Task goal: Please retype the records that appear below, exactly and in full.

Given records:
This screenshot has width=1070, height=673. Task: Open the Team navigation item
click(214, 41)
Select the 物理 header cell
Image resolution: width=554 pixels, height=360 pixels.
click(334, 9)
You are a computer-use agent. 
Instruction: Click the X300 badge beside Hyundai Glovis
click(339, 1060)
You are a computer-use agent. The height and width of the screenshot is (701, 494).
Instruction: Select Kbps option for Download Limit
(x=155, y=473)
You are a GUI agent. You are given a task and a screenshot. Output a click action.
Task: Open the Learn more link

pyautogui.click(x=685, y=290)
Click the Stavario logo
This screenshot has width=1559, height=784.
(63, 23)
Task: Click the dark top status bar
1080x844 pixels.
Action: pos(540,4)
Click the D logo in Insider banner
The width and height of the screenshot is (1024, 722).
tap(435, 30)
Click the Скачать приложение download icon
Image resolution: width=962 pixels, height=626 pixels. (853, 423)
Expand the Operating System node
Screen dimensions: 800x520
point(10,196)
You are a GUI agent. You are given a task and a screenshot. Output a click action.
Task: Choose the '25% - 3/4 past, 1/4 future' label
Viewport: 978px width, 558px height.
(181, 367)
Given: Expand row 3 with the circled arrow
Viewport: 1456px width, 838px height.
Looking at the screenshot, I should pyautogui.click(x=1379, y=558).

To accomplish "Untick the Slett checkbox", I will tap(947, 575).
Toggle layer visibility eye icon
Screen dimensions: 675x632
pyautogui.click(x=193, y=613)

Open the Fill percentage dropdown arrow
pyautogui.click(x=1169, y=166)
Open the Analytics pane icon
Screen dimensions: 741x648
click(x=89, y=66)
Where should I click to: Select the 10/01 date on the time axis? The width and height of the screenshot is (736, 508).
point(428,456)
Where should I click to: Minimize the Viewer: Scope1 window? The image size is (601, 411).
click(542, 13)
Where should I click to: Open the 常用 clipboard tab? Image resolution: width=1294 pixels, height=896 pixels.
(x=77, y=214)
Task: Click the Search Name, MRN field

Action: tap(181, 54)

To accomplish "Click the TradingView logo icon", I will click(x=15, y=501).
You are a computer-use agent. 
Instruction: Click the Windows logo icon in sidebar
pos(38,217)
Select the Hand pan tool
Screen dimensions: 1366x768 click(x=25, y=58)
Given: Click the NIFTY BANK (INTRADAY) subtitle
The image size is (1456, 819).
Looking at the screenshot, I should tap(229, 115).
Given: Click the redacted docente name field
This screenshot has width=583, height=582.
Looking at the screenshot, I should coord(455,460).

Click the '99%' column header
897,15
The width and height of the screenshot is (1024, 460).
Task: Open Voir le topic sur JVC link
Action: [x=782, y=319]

Written reply:
This screenshot has width=1070, height=673. Task: Open the Team navigation item
click(214, 41)
Select the 物理 header cell
Image resolution: width=554 pixels, height=360 pixels.
click(334, 9)
You are a computer-use agent. 
Instruction: Click the X300 badge beside Hyundai Glovis
click(339, 1060)
You are a computer-use agent. The height and width of the screenshot is (701, 494).
Instruction: Select Kbps option for Download Limit
(x=155, y=473)
You are a GUI agent. You are given a task and a screenshot. Output a click action.
Task: Open the Learn more link

pyautogui.click(x=685, y=290)
Click the Stavario logo
This screenshot has width=1559, height=784.
(63, 23)
Task: Click the dark top status bar
1080x844 pixels.
Action: pos(540,4)
Click the D logo in Insider banner
The width and height of the screenshot is (1024, 722).
tap(435, 30)
Click the Скачать приложение download icon
Image resolution: width=962 pixels, height=626 pixels. (853, 423)
Expand the Operating System node
Screen dimensions: 800x520
point(10,196)
You are a GUI agent. You are given a task and a screenshot. Output a click action.
Task: Choose the '25% - 3/4 past, 1/4 future' label
Viewport: 978px width, 558px height.
(181, 367)
Given: Expand row 3 with the circled arrow
Viewport: 1456px width, 838px height.
Looking at the screenshot, I should pyautogui.click(x=1379, y=558).

To accomplish "Untick the Slett checkbox", I will tap(947, 575).
Toggle layer visibility eye icon
Screen dimensions: 675x632
pyautogui.click(x=193, y=613)

Open the Fill percentage dropdown arrow
pyautogui.click(x=1169, y=166)
Open the Analytics pane icon
Screen dimensions: 741x648
click(x=89, y=66)
Where should I click to: Select the 10/01 date on the time axis? The width and height of the screenshot is (736, 508).
point(428,456)
Where should I click to: Minimize the Viewer: Scope1 window? The image size is (601, 411).
click(542, 13)
Where should I click to: Open the 常用 clipboard tab? Image resolution: width=1294 pixels, height=896 pixels.
(x=77, y=214)
Task: Click the Search Name, MRN field

Action: tap(181, 54)

To accomplish "Click the TradingView logo icon", I will click(x=15, y=501).
You are a computer-use agent. 
Instruction: Click the Windows logo icon in sidebar
pos(38,217)
Select the Hand pan tool
Screen dimensions: 1366x768 click(x=25, y=58)
Given: Click the NIFTY BANK (INTRADAY) subtitle
The image size is (1456, 819).
Looking at the screenshot, I should tap(229, 115).
Given: Click the redacted docente name field
This screenshot has width=583, height=582.
Looking at the screenshot, I should coord(455,460).

Click the '99%' column header
897,15
The width and height of the screenshot is (1024, 460).
Task: Open Voir le topic sur JVC link
Action: [x=782, y=319]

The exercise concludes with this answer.